Bypass condition: Skip PII masking entirely for Venice-routed requests (Venice has structural zero data retention — PII masking is redundant). Skip for Golem-internal requests (heartbeat, dreams) where no operator PII is present.

L8: Injection Detection — DeBERTa Overhead

The DeBERTa-v3-base prompt injection classifier is a ~184M parameter model.

Latency profile:

DeBERTa-v3-base (CPU, PyTorch): ~30–80ms
DeBERTa-v3-base (CPU, ONNX Runtime): ~15–35ms
DeBERTa-v3-small (CPU, ONNX Runtime): ~8–20ms (slightly less accurate)
DeBERTa-v3-base (GPU): ~3–5ms

Recommendation: Use ONNX-optimized DeBERTa-v3-small for default, DeBERTa-v3-base for high-security. Run in parallel with semantic cache and PII masking.

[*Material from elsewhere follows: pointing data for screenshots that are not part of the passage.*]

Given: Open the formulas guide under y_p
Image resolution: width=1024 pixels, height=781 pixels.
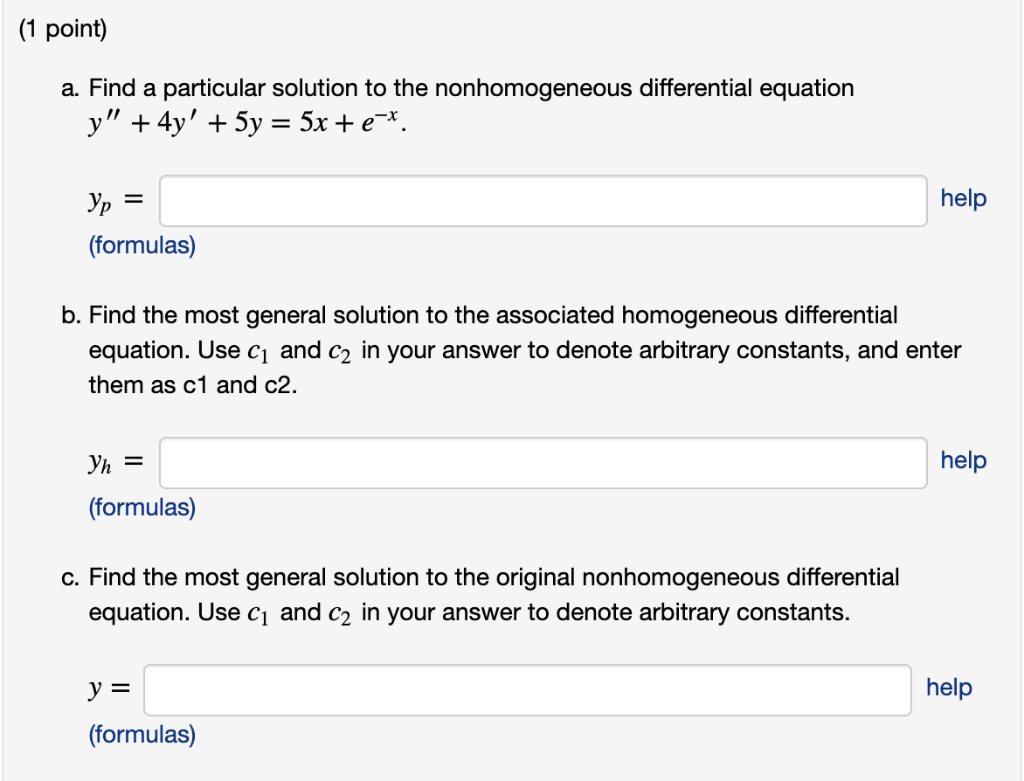Looking at the screenshot, I should click(140, 244).
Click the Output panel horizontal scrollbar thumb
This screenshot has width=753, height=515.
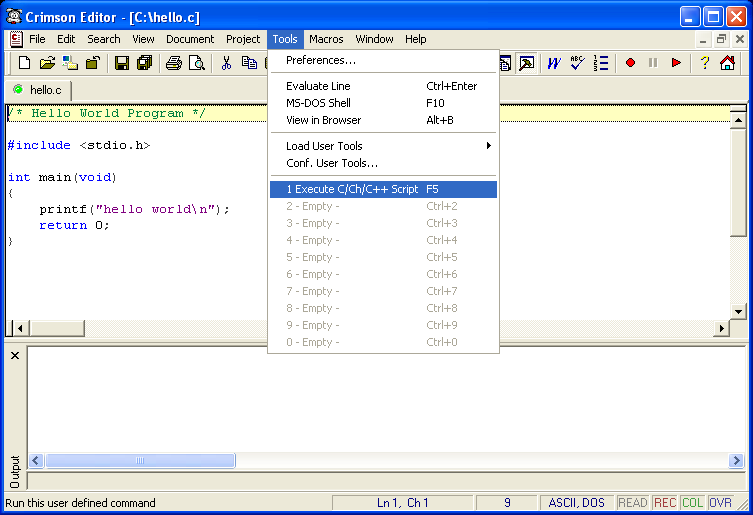coord(140,461)
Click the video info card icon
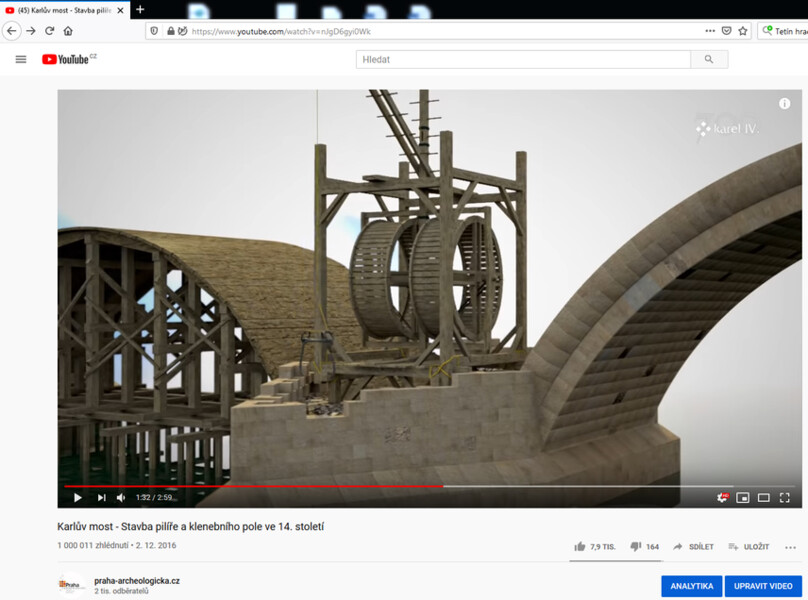This screenshot has width=808, height=600. click(785, 104)
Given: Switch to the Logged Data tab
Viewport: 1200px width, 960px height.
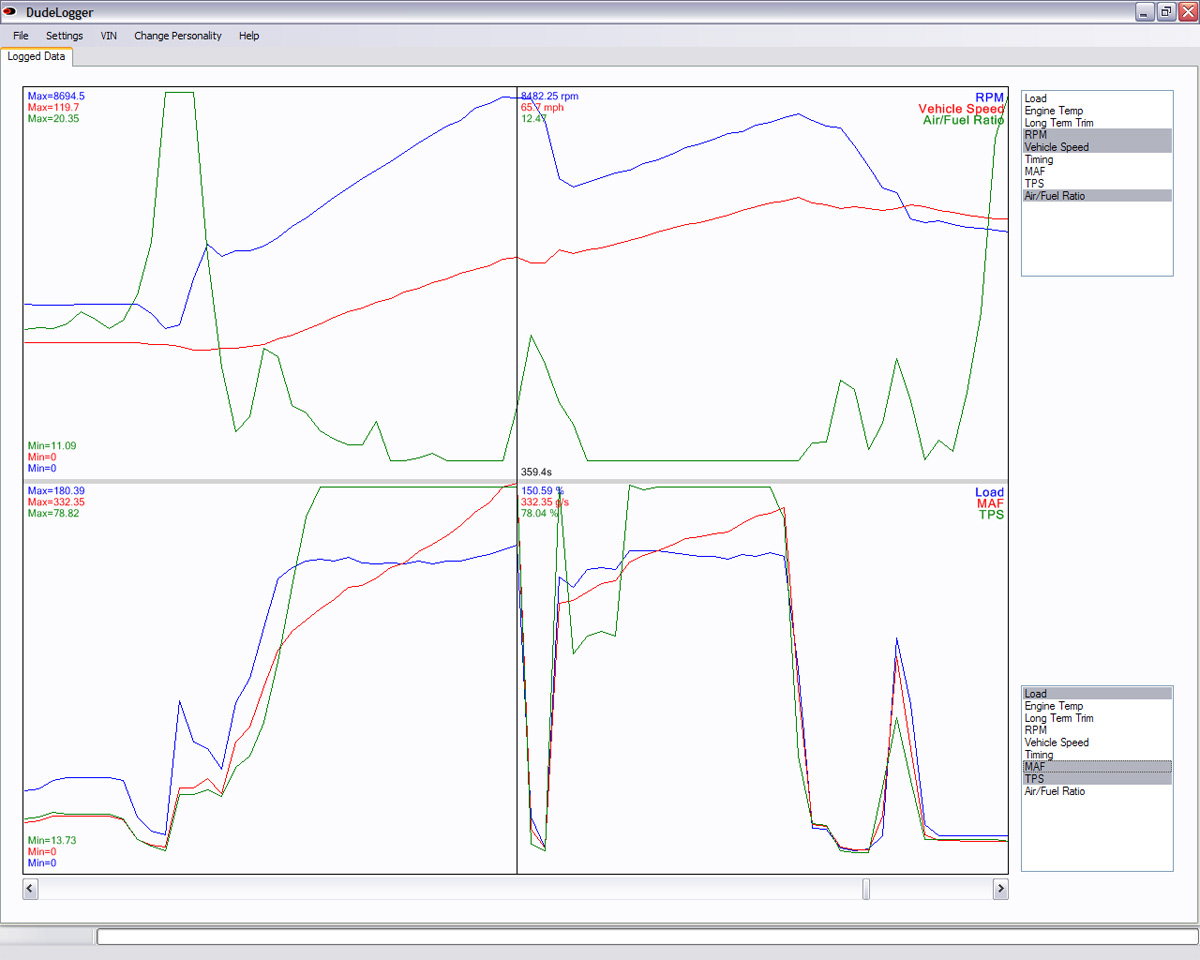Looking at the screenshot, I should point(36,56).
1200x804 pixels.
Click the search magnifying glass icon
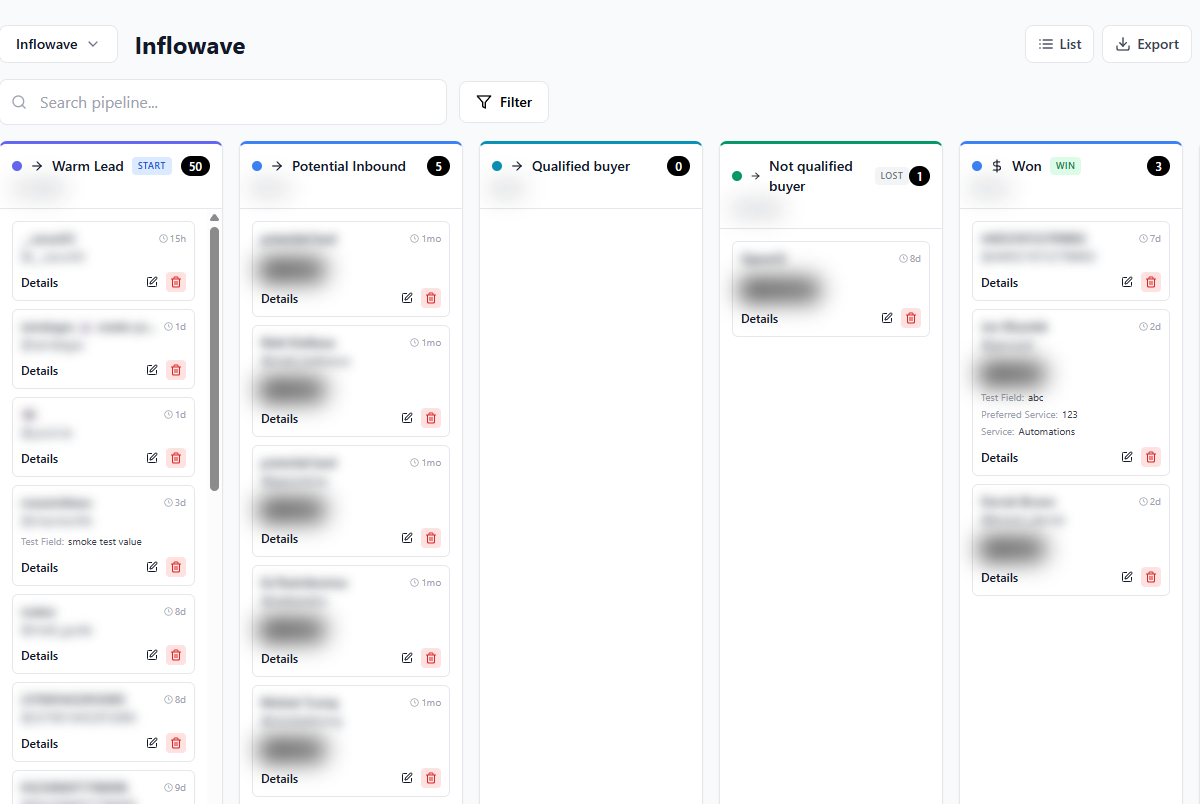[x=20, y=102]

Bypass condition: Skip for Golem-internal requests (heartbeat, dreams, curator — the prompts are generated by trusted code, not user input). Only run on operator-facing requests and tool results from external sources.

L5: History Compression — The Sleeping Giant

History compression is not on the critical path for most requests. It only triggers when the conversation approaches the context limit (80% of the model’s window). When it does trigger, it’s expensive: an LLM call to summarize older turns (200–2000ms depending on the summarization model).

Mitigation:

Never block on compression. Compress asynchronously: send the current request with the full history, and compress in the background for the next request.
Pre-compress proactively: When history reaches 60% of the limit, start compressing in the background (during idle time between heartbeats).
Use Anthropic Compaction when available: Server-side compaction happens in-band and is typically faster + higher quality than client-side.
Compression model choice matters: Use Haiku or Gemini Flash (~200ms TTFT) for compression, not Opus (~1500ms TTFT). The summary doesn’t need to be brilliant — it needs to be fast and accurate.

3. Streaming Considerations

3.1 Time-to-First-Token (TTFT) Impact

TTFT is the most perceptible latency metric. Users notice when the screen is blank.

Without Bardo Inference:
  User sends message → LLM processes → first token streams
  TTFT = LLM processing time (200ms–2000ms)

With Bardo Inference:
  User sends message → Pipeline (20–65ms) → LLM processes → first token streams
  TTFT = Pipeline (20–65ms) + LLM processing time (200ms–2000ms)

Overhead: 1–30% increase in TTFT

For fast models (Groq Llama at ~200ms TTFT), the pipeline adds a noticeable ~30% overhead. For standard models (Claude Opus at ~1500ms TTFT), it adds ~3%. For thinking models (R1 extended thinking at 5000ms+), it’s invisible.

3.2 Streaming Passthrough

Once the pipeline completes and the request reaches the backend, streaming works identically to a direct connection. Bardo Inference forwards SSE events as they arrive — there is no buffering or batching of streaming tokens. The bardo-ui-bridge parser operates on individual events as they stream through.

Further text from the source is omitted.